- _TASK DESCRIPTION_
Write out every line below with no difference at all.

- _Stored records_
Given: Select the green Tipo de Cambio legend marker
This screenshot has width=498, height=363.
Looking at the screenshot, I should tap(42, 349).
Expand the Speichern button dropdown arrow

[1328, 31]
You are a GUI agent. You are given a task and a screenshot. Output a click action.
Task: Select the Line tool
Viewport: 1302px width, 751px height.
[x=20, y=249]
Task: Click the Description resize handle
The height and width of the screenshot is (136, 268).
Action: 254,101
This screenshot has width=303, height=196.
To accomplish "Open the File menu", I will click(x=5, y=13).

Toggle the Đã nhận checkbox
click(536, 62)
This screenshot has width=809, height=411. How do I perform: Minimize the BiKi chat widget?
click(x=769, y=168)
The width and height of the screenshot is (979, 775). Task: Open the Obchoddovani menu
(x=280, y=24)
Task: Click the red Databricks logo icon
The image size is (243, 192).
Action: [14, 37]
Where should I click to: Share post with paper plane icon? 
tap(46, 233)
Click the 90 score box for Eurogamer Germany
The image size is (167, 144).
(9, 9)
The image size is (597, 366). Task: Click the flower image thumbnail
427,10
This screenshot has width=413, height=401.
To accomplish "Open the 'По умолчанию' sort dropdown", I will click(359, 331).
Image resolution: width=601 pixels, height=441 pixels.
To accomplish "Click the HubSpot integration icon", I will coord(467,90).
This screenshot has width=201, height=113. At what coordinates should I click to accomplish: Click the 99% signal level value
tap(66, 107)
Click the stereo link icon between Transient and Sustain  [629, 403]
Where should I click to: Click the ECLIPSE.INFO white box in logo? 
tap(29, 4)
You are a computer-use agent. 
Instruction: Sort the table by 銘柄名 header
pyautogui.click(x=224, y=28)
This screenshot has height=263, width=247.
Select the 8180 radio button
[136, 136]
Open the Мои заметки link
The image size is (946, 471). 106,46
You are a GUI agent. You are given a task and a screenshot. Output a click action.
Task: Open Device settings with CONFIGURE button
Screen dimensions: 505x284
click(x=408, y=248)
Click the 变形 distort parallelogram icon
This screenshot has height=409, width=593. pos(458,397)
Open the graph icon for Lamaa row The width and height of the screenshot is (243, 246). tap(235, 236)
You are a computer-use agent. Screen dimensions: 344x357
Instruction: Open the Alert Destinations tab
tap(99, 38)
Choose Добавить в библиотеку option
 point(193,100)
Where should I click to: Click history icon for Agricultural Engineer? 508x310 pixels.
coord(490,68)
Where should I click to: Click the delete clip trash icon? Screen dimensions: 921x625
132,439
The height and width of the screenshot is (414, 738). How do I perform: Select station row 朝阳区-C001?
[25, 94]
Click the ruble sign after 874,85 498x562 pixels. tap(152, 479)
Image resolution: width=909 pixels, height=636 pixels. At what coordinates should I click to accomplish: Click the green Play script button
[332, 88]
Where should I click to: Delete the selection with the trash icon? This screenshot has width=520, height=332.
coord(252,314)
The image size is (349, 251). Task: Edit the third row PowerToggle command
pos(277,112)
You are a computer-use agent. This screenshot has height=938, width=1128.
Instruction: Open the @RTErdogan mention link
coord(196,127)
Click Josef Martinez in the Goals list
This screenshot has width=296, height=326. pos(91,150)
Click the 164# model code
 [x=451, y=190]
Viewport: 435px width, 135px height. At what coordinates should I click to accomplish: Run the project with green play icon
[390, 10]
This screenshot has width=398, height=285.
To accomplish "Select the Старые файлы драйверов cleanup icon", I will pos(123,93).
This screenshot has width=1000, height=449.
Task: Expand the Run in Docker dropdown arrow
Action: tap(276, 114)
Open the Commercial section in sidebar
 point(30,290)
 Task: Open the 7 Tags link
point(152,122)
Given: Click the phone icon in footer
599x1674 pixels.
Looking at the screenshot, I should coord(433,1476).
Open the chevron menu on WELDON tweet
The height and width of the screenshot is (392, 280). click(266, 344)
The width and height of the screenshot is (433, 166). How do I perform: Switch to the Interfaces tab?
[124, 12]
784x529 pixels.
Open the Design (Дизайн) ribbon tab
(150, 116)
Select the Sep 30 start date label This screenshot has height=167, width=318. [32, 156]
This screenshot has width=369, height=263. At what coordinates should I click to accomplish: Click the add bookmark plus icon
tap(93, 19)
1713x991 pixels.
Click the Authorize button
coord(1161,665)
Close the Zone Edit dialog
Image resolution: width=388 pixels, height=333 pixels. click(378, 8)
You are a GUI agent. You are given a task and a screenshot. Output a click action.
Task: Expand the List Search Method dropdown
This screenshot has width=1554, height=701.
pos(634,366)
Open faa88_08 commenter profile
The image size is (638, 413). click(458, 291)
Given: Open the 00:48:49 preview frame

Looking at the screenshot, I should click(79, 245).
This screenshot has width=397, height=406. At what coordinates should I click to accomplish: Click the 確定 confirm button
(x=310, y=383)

- _SOLUTION FOR THIS TASK_
Given: Select the green Tipo de Cambio legend marker
This screenshot has width=498, height=363.
Looking at the screenshot, I should tap(42, 349).
Expand the Speichern button dropdown arrow

[1328, 31]
You are a GUI agent. You are given a task and a screenshot. Output a click action.
Task: Select the Line tool
Viewport: 1302px width, 751px height.
[x=20, y=249]
Task: Click the Description resize handle
The height and width of the screenshot is (136, 268).
Action: 254,101
This screenshot has width=303, height=196.
To accomplish "Open the File menu", I will click(x=5, y=13).

Toggle the Đã nhận checkbox
click(536, 62)
This screenshot has width=809, height=411. How do I perform: Minimize the BiKi chat widget?
click(x=769, y=168)
The width and height of the screenshot is (979, 775). Task: Open the Obchoddovani menu
(x=280, y=24)
Task: Click the red Databricks logo icon
The image size is (243, 192).
Action: [14, 37]
Where should I click to: Share post with paper plane icon? 
tap(46, 233)
Click the 90 score box for Eurogamer Germany
The image size is (167, 144).
(9, 9)
The image size is (597, 366). Task: Click the flower image thumbnail
427,10
This screenshot has width=413, height=401.
To accomplish "Open the 'По умолчанию' sort dropdown", I will click(359, 331).
Image resolution: width=601 pixels, height=441 pixels.
To accomplish "Click the HubSpot integration icon", I will coord(467,90).
This screenshot has width=201, height=113. At what coordinates should I click to accomplish: Click the 99% signal level value
tap(66, 107)
Click the stereo link icon between Transient and Sustain  [629, 403]
Where should I click to: Click the ECLIPSE.INFO white box in logo? 
tap(29, 4)
You are a computer-use agent. 
Instruction: Sort the table by 銘柄名 header
pyautogui.click(x=224, y=28)
This screenshot has height=263, width=247.
Select the 8180 radio button
[136, 136]
Open the Мои заметки link
The image size is (946, 471). 106,46
You are a GUI agent. You are given a task and a screenshot. Output a click action.
Task: Open Device settings with CONFIGURE button
Screen dimensions: 505x284
click(x=408, y=248)
Click the 变形 distort parallelogram icon
This screenshot has height=409, width=593. pos(458,397)
Open the graph icon for Lamaa row The width and height of the screenshot is (243, 246). tap(235, 236)
You are a computer-use agent. Screen dimensions: 344x357
Instruction: Open the Alert Destinations tab
tap(99, 38)
Choose Добавить в библиотеку option
 point(193,100)
Where should I click to: Click history icon for Agricultural Engineer? 508x310 pixels.
coord(490,68)
Where should I click to: Click the delete clip trash icon? Screen dimensions: 921x625
132,439
The height and width of the screenshot is (414, 738). How do I perform: Select station row 朝阳区-C001?
[25, 94]
Click the ruble sign after 874,85 498x562 pixels. tap(152, 479)
Image resolution: width=909 pixels, height=636 pixels. At what coordinates should I click to accomplish: Click the green Play script button
[332, 88]
Where should I click to: Delete the selection with the trash icon? This screenshot has width=520, height=332.
coord(252,314)
The image size is (349, 251). Task: Edit the third row PowerToggle command
pos(277,112)
You are a computer-use agent. This screenshot has height=938, width=1128.
Instruction: Open the @RTErdogan mention link
coord(196,127)
Click Josef Martinez in the Goals list
This screenshot has width=296, height=326. pos(91,150)
Click the 164# model code
 [x=451, y=190]
Viewport: 435px width, 135px height. At what coordinates should I click to accomplish: Run the project with green play icon
[390, 10]
This screenshot has width=398, height=285.
To accomplish "Select the Старые файлы драйверов cleanup icon", I will pos(123,93).
This screenshot has width=1000, height=449.
Task: Expand the Run in Docker dropdown arrow
Action: tap(276, 114)
Open the Commercial section in sidebar
 point(30,290)
 Task: Open the 7 Tags link
point(152,122)
Given: Click the phone icon in footer
599x1674 pixels.
Looking at the screenshot, I should coord(433,1476).
Open the chevron menu on WELDON tweet
The height and width of the screenshot is (392, 280). click(266, 344)
The width and height of the screenshot is (433, 166). How do I perform: Switch to the Interfaces tab?
[124, 12]
784x529 pixels.
Open the Design (Дизайн) ribbon tab
(150, 116)
Select the Sep 30 start date label This screenshot has height=167, width=318. [32, 156]
This screenshot has width=369, height=263. At what coordinates should I click to accomplish: Click the add bookmark plus icon
tap(93, 19)
1713x991 pixels.
Click the Authorize button
coord(1161,665)
Close the Zone Edit dialog
Image resolution: width=388 pixels, height=333 pixels. click(378, 8)
You are a GUI agent. You are given a task and a screenshot. Output a click action.
Task: Expand the List Search Method dropdown
This screenshot has width=1554, height=701.
pos(634,366)
Open faa88_08 commenter profile
The image size is (638, 413). click(458, 291)
Given: Open the 00:48:49 preview frame

Looking at the screenshot, I should click(79, 245).
This screenshot has width=397, height=406. At what coordinates should I click to accomplish: Click the 確定 confirm button
(x=310, y=383)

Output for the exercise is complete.